There are typically two parts to a disguise. The first part is your bearing and mannerisms, which are covered by the Persuasion skill, and the second is your physical appearance, which is covered by the Stealth skill. You don't roll when applying a disguise, instead you roll when other people interact with you.
 
There are two types of observer, "attentive" and "inattentive". Inattentive observers are those who aren't interacting with you or paying any particular attention to you. Under normal circumstances a standard TN 4 Persuasion roll is sufficient to maintain your disguise against inattentive observers, but on a failure you draw attention to yourself; those nearby become attentive observers.

Attentive observers make an opposed Notice roll against your Persuasion (typically only once per scene unless something occurs to draw additional scrutiny), and if they succeed they notice that you're acting strangely. They can then make another opposed Notice roll against your Stealth to try and penetrate your disguise and determine your identity – or at the very least, they will recognize that you're trying to disguise your appearance, and notice any distinctive features. 

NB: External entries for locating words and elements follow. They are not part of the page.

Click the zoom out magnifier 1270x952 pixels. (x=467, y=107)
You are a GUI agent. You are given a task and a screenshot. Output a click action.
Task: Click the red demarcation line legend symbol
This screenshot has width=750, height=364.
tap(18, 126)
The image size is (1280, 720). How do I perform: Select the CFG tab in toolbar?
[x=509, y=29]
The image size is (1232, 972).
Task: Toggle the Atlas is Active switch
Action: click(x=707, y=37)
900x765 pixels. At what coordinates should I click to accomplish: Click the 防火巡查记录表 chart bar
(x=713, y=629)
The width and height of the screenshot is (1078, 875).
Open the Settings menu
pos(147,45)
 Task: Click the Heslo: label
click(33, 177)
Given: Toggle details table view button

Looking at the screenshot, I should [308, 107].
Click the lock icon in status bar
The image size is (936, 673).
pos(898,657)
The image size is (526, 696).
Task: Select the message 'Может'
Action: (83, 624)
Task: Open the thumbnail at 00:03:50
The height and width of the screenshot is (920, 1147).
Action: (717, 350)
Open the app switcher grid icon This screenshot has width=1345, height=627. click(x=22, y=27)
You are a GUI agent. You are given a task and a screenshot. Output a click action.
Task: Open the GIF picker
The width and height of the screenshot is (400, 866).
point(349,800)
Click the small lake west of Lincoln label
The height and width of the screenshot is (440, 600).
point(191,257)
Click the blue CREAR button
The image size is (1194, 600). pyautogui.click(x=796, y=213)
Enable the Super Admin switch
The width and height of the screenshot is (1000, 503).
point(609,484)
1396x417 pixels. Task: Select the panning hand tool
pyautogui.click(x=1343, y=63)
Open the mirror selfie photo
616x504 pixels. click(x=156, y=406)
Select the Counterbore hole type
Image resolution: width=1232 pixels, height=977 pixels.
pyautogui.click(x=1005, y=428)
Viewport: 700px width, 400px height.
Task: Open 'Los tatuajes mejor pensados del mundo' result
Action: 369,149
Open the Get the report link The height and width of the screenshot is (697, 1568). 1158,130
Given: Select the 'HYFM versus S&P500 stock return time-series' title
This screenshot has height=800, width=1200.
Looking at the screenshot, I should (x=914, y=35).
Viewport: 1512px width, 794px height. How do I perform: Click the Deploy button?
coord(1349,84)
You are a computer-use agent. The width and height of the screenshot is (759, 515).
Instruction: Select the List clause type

If an observer beats your Persuasion but not your Stealth, they will only realize you're an imposter if you're impersonating a specific person, and they're familiar with that person. Otherwise they will remain attentive, and will consider the exchange to be a strange or noteworthy one, but may do nothing about it, or their response will be delayed.  They may mention the interaction to another individual or enter the interaction in their logs if they are part of an organization, but they generally will not immediately exhibit alarm.


 
Modifiers
  • Without the necessary tools (such as makeup and suitable clothing) you suffer a -2 penalty to your disguise rolls. (Disguise kits)
  • Charisma bonuses from Attractive, Very Attractive and Noble do not typically apply to Persuasion when used for disguise rolls, except in specific situations (e.g., impersonating another attractive person when you have Attractive, or using your Noble manners and bearing to impersonate another nobleman).
  • If you are wearing clothing that partially conceals your appearance (such as a deep hood, or a masquerade ball mask) you receive a +2 bonus to your disguise rolls, as long as such clothing doesn't appear out of place.
  • If you attempt to imitate a specific person, anyone closely familiar with that person is automatically treated as an attentive observer, and receives a +2 bonus to their Notice roll against your Persuasion. This bonus increases to +4 for a lover or close family member.
  • Anyone who is very familiar with you (such as a friend, relative, or sworn enemy) receives a +2 bonus to their Notice rolls against both your Persuasion and Stealth.
  • Other situational modifiers may apply at the GM's discretion, (up to +2/-2)
  • Access to a mirror and 1 hour of preparation provides +1.
  • A week of preparation, including opportunities to study the subject or the people to be tricked by the disguise provides a +2.
  • Feedback from someone who knows the subject of the disguise provides +1.
  • If the disguise requires very specific clothing such as a captain's uniform or a noble's clothing, this requires a -1 or even -2.

Example roll:

A male human decides to impersonate another male human officer to a group of guards: +1 for one hour of prep w/mirror, +1 masterwork disguise kit, +1 sticking to areas of bad lighting, -1 uniform, -1 guard familiarity with the officer, for a total of +1.  This is something only a very skilled disguise artist will feel comfortable doing because a failure probably means incarceration.  Unfortunately, the disguise artist can't use a deep hood for a +2 because the officer wouldn't wear that.  The good news is that once this disguise is created, the disguised character needs to only make a Persuasion check with a TN 4 in most circumstances (if guards are inattentive).  Failure will not immediately alarm the guards unless both rolls were failed.  It will only alert them, and force the disguised character to engage in the guard or deftly, smoothly slip away without alerting the guard further.